Although its heroine, an extraordinary new girl, does ever more impressive stunts, even allowing for her being a good gymnast, this book is funny enough to get away with it. Lawrence Cartaret, who goes by Larry, is an eleven year old girl, named after her mother. Yes, really. One of her girl cousins is also called Mervyn. Nobody remarks on this, while all the other girls in the book have normal girl names. (I’ve only posted about one Moore book here, and I don’t mention this issue with the names but that was a historical book, neither do I remember any of the other books by her that I own, so I don’t know if it is something the authoress does a lot.)

The intriguing title is soon explained. Trinder’s is the nickname given to Croftborough House, a girls’ boarding school, as its headmistress is Miss Trinderton, who has been in charge for long enough to have educated Larry’s mother, aunts and older cousins. It has now become time for Larry to become the tenth member of her family to go to Trinder’s. This doesn’t suit Larry at all, she vehemently resents it. Her father, doing something abroad for the British Empire, doesn’t listen to her pleas to send her to another school instead.

Larry is armed with plenty of confidence, and knows all about the school’s traditions, even if she writhes at being expected to follow in her clever elders’ footsteps. Indeed, she’s perhaps even more determined not to be squashed by her seniors than her cousin in the sixth form is determined to squash her. Larry is asked to look out for a neighbour’s daughter, Angela Rutherford. Angela will also be starting at Trinder’s, but without the advantage of knowing about it, and, it must be said, of Larry’s forceful character. Angela is prone to tears and sentiment, and soon looks up to Larry.

Miss Trinderton is on the ball, and although she has those dreaded expectations of the latest Cartaret to attend her school, she is capable of seeing Larry for who she is. In fact, she is forced to, because Larry has a habit of ending up in the limelight. Larry’s first efforts are to pretend to be stupider than she is in the entrance exam, but she’s put in IIIA, while Angela is in IIIB. The headmistress (and matron) are soon brought to their dorm, where Larry seems to have been a heroine, but knows that she triggered an older girl’s sleepwalking because of a prank.

But Larry is a heroine, gifted with the ability to think and act quickly and effectively in an emergency, even if Miss Trinderton and other adults try to impress upon her that her best course of action is to ask for help from adults in said emergencies. All the while, Angela follows Larry around faithfully. Thinking her a drip, at first, Larry tries to find Angela another friend, but this leads to scrapes and comes to naught. The scrapes, instead, increase Larry’s notoriety at school, which she stoically accepts.
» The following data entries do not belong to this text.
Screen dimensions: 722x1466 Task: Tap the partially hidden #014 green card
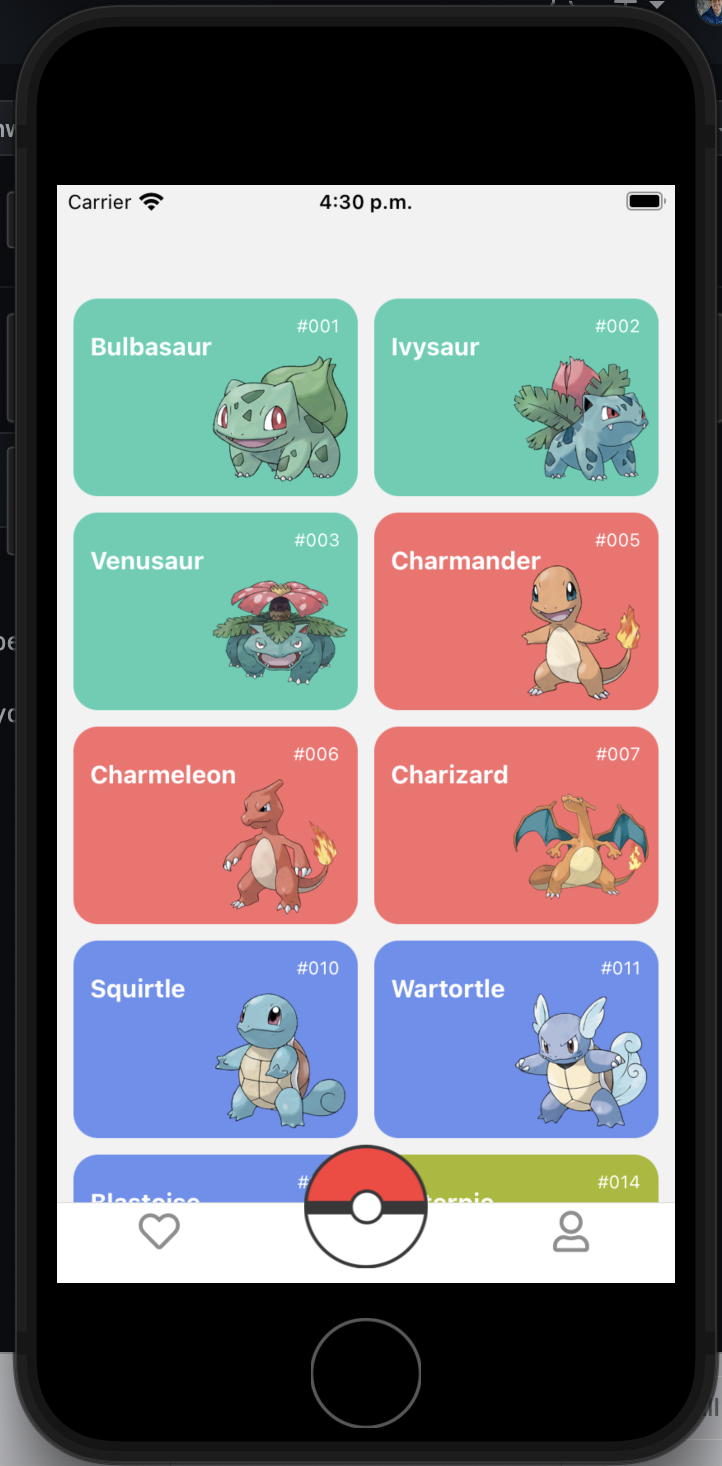coord(545,1178)
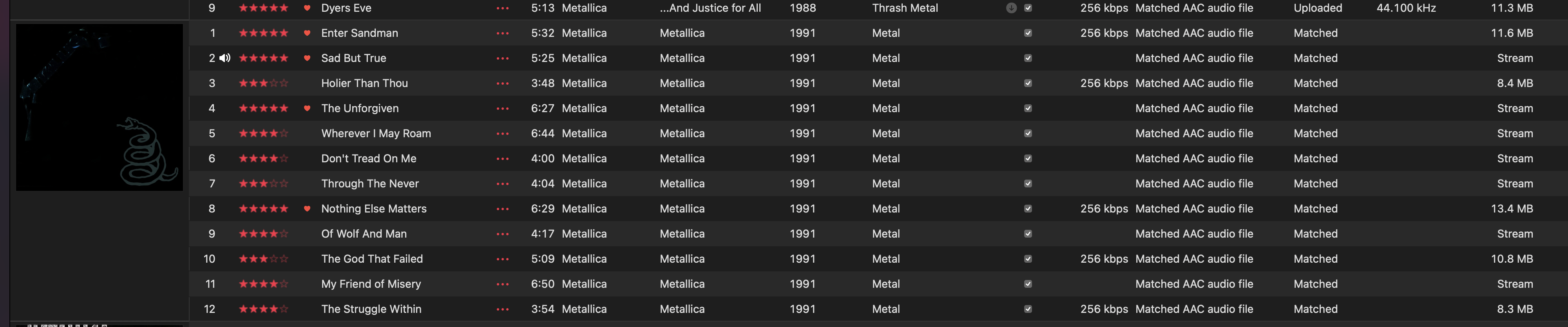Click the now-playing speaker icon on Sad But True
Screen dimensions: 1568x327
pos(225,58)
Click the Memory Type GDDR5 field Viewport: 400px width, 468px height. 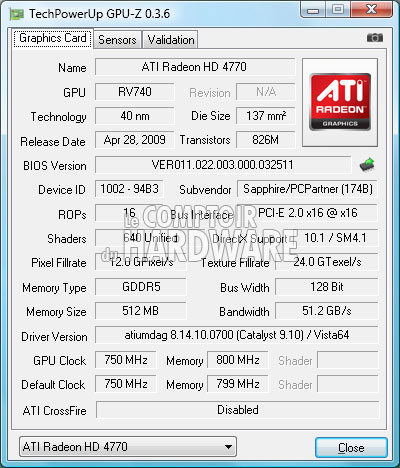(141, 287)
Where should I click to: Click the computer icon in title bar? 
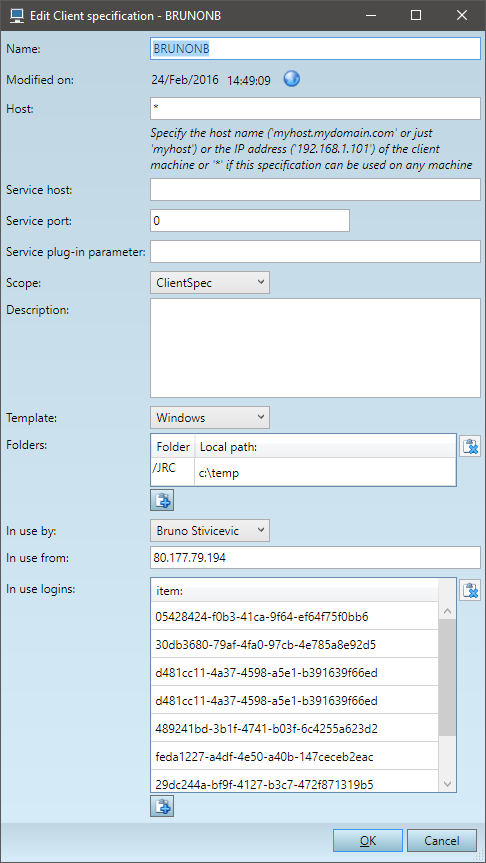tap(17, 15)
Angela’s loyalty and efforts to follow Larry start to get Larry – who is not stupid, even if her logic is sometimes faulty – to think about what she owes Angela. She even starts to realise that she’s fond of her, given that Angela is always there, rooting for her, thinking she’s great. But when Angela shows her own brand of foolish and real heroism, Larry decides Angela is not a little ass all of the time.

Indeed, by the end of her first term, Larry has grown so much that she’s almost magnanimously accepting of references to her living up to the family’s reputation. (Although surely none of them made quite such a splash in their first term!)

One of the episodes involves a visiting girls author, who gives a speech to the school about writing books, and then gets caught up in authority’s discovery of a fishy midnight feast got up in her dorm by Larry. It’s clear that she finds it more amusing than the headmistress, given the improvised cooking utensils and Larry’s candidly shared view of things. We’re left to wonder if she’s an authorial stand-in, and there are several references to the schoolgirls’ love for books like this one, which adds a self-referential element. Slang is generally frowned upon for being American (!?) It was striking to me that it was published nearly a century ago. Entertaining, anyway.